The next morning we showed up to the brunch/awards ceremony, where dozens of teams gathered in a big conference room at a local hotel.  We were pretty confident that we’d done well against our competition, but when we got there we saw that our team didn’t have a final species number listed next to it on the bulletin board.   I started to get an ugly feeling, and Tom went to talk to folks and see what was going on.

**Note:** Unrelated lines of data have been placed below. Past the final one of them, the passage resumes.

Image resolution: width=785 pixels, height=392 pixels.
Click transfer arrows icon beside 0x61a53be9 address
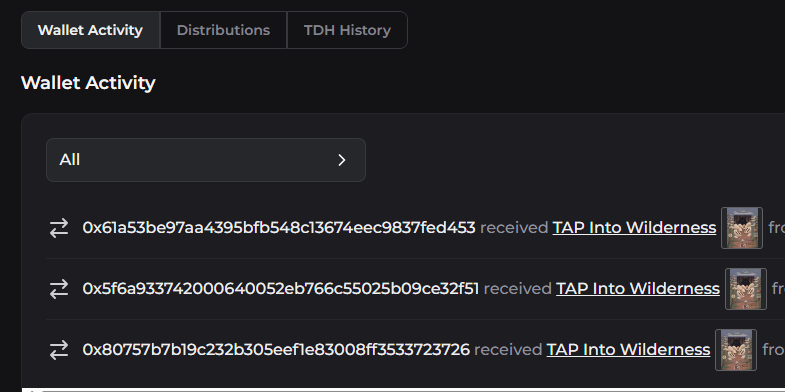pyautogui.click(x=59, y=228)
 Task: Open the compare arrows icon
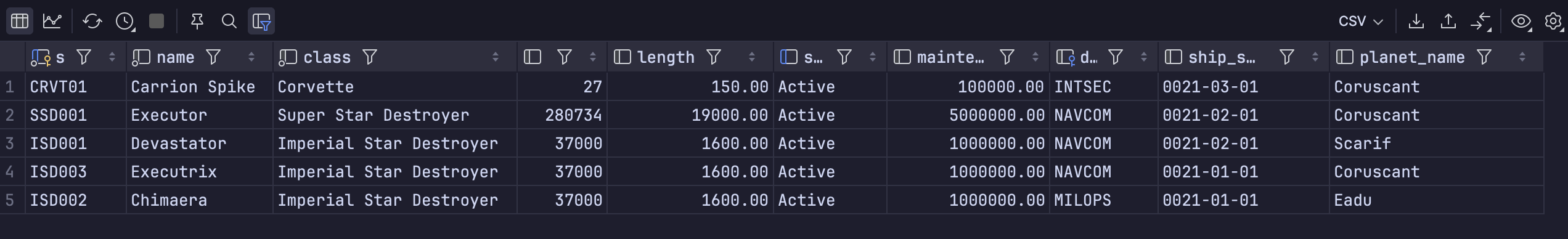click(x=1481, y=22)
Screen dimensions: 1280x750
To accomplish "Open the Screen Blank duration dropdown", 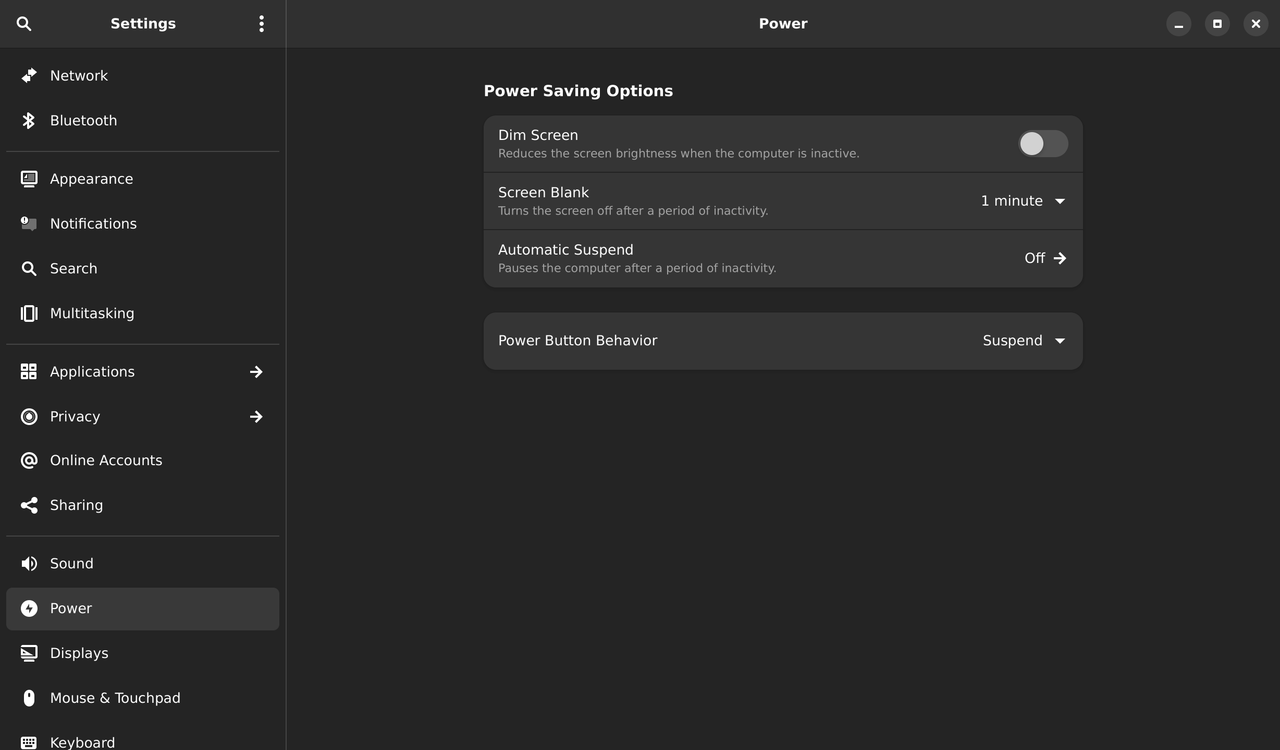I will 1022,200.
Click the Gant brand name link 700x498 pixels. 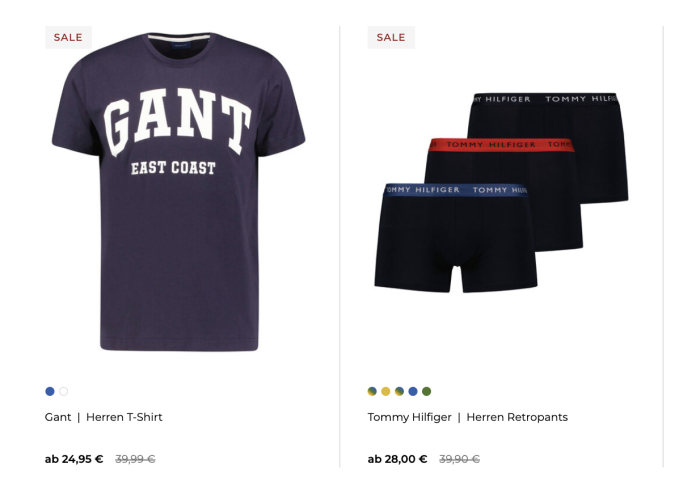coord(58,417)
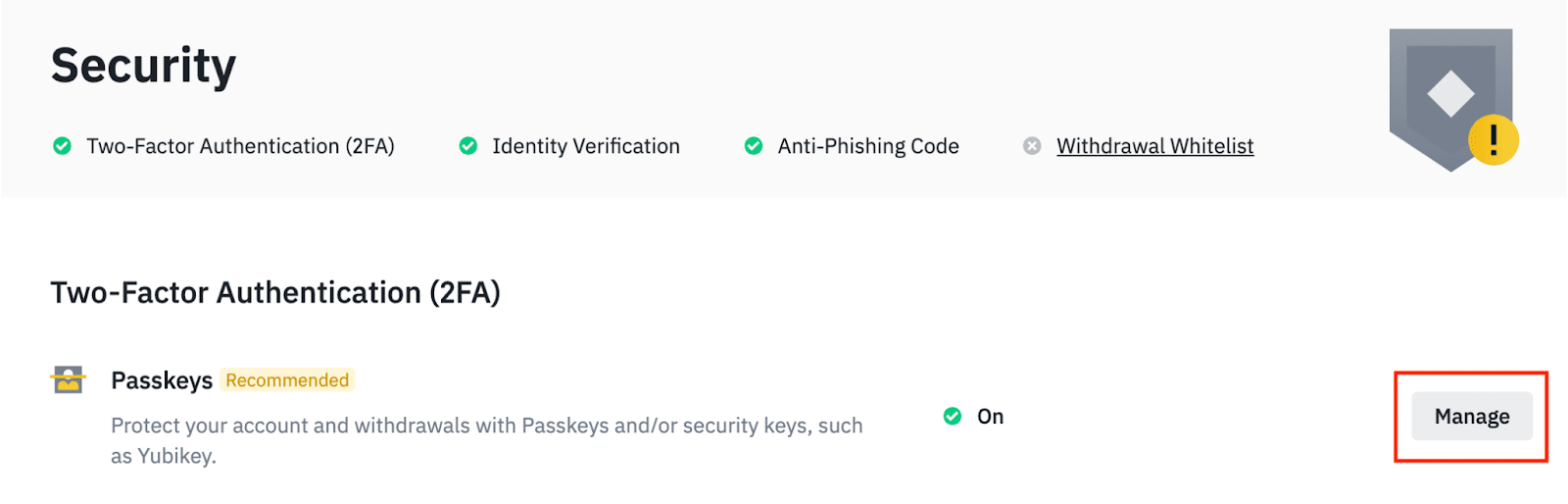Click the On status text
The height and width of the screenshot is (504, 1568).
(991, 417)
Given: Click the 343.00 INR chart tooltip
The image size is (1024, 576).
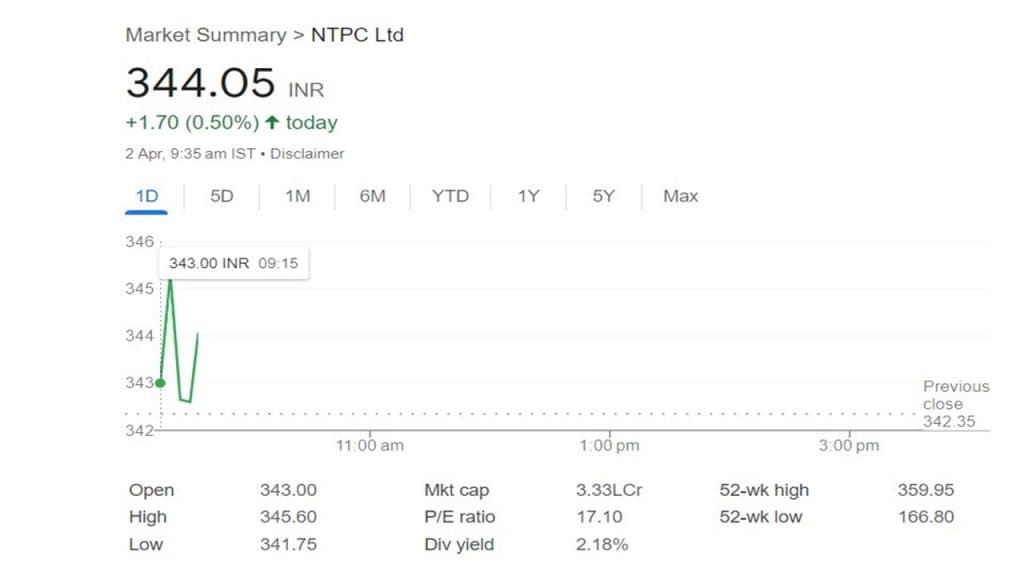Looking at the screenshot, I should pos(234,263).
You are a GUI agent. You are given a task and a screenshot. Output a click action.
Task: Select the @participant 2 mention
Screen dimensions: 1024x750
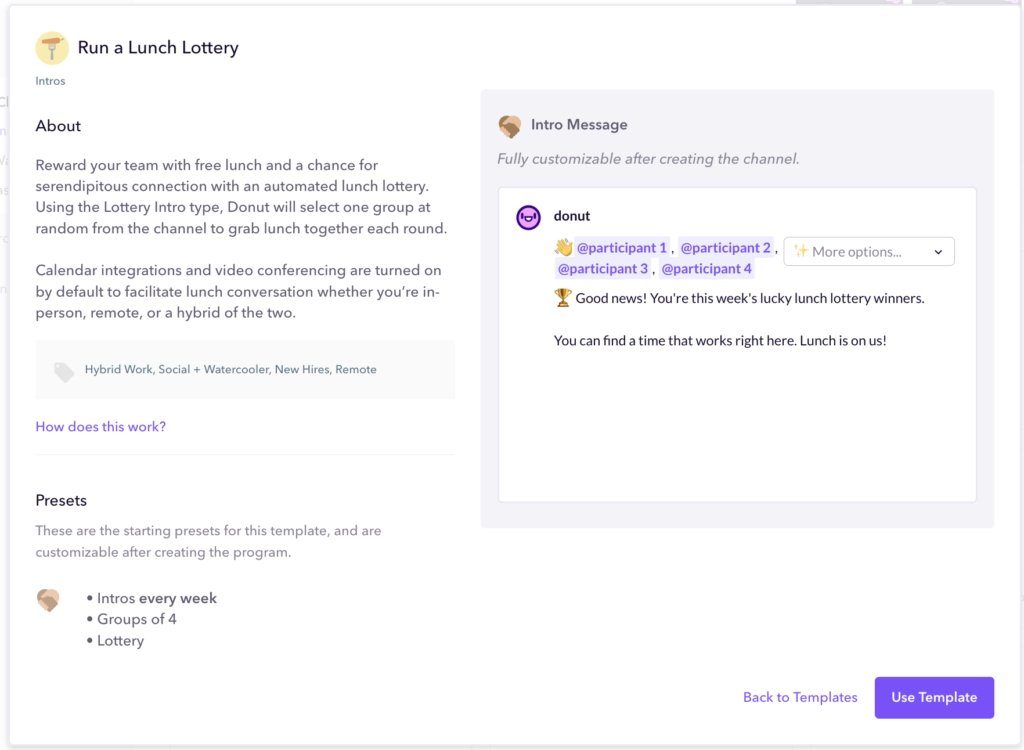tap(725, 247)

Well, sometimes the effort is its own reward, and in this was going to have to be one of those times.  The administration for the Series had initially changed the deadline for team submissions to 10pm, but then a couple of weeks before the day sent out a new email that said the deadline was midnight.  What they didn’t say was that the photo teams were still supposed to turn in photos by ten.  So we had turned in the photos late, even though we were at headquarters at nine, and even though we could have turned in the photos before ten if we’d known (we could have used the JPGs that we had, instead of messing with the more time-consuming RAW files), the panel decided that they had to disqualify us.  That was a bummer, since we had indeed “won”, with 132 species…the next closest team was 125.  Overall, people we’re nice about it, and Pete Dunne had the room give us a round of applause for our effort.  As I told Tom, it was an involuntary practice run, and it would just make us sharper and faster for next year's World Series, which we will certainly be in.